Requisito 1. Pode repetir, sem nenhuma alteração, a parte do texto sobre oportunidades políticas que começa nas palavras "Tal afirmação dialoga" e vai até "repressão do Estado.", parando logo depois delas?
Requisito 2. Pode dar seguimento ao texto sobre oportunidades políticas, escrevendo a continuação a partir da última frase apresentada?

*** Trecho fornecido ***

Tal afirmação dialoga criticamente com um conceito central da Teoria do Processo Político, o de oportunidades políticas10, que são “dimensões consistentes – mas não, necessariamente, formais, permanentes ou racionais – da luta política que encorajam as pessoas a se engajar no confronto político. Entendo restrições políticas como fatores – tal como repressão, mas também algo semelhante à capacidade de colocar barreiras sólidas aos insurgentes – que desencorajam o confronto” (TARROW, 2009 [1998], p.38-39). Para este autor, oportunidades políticas são compostas de cinco dimensões: abertura do acesso à participação para novos atores; evidência de realinhamento político no interior do sistema; aparecimento de aliados influentes; divisões emergentes no interior da elite; declínio na capacidade ou vontade de repressão do Estado.

*** Dados para revisão ***

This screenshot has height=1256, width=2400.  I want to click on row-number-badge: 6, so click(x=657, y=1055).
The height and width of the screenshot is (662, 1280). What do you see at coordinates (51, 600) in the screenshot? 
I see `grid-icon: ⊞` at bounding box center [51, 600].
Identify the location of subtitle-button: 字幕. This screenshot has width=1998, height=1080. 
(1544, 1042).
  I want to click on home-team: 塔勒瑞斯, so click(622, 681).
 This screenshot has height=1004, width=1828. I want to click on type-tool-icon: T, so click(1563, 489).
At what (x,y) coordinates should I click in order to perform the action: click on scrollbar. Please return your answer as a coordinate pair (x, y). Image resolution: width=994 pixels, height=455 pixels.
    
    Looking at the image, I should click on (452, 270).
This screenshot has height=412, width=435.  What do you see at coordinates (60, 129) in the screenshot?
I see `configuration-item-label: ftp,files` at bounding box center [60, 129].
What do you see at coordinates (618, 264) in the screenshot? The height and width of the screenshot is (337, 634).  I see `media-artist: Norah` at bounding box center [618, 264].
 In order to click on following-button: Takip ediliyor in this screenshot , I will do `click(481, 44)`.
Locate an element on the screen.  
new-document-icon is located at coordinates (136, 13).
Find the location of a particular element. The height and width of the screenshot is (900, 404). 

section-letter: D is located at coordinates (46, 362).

***

Resposta da tarefa 1.
Tal afirmação dialoga criticamente com um conceito central da Teoria do Processo Político, o de oportunidades políticas10, que são “dimensões consistentes – mas não, necessariamente, formais, permanentes ou racionais – da luta política que encorajam as pessoas a se engajar no confronto político. Entendo restrições políticas como fatores – tal como repressão, mas também algo semelhante à capacidade de colocar barreiras sólidas aos insurgentes – que desencorajam o confronto” (TARROW, 2009 [1998], p.38-39). Para este autor, oportunidades políticas são compostas de cinco dimensões: abertura do acesso à participação para novos atores; evidência de realinhamento político no interior do sistema; aparecimento de aliados influentes; divisões emergentes no interior da elite; declínio na capacidade ou vontade de repressão do Estado.

Resposta da tarefa 2.
Em 2005, Tarrow utiliza novamente a ideia de oportunidades políticas, que havia sido cunhada tendo como referência a ação coletiva nacional, adaptando-a para situações de ação coletiva transnacional. O autor entende que o internacionalismo “provê uma estrutura de oportunidades e ameaças aos atores não estatais” (TARROW, 2005, p.25) na qual tais atores movem-se, encontram-se, formam coalizões além de fronteiras, agindo em meio a uma “densa estrutura triangular de relações entre Estados, atores não estatais e instituições internacionais” (Idem, p.25).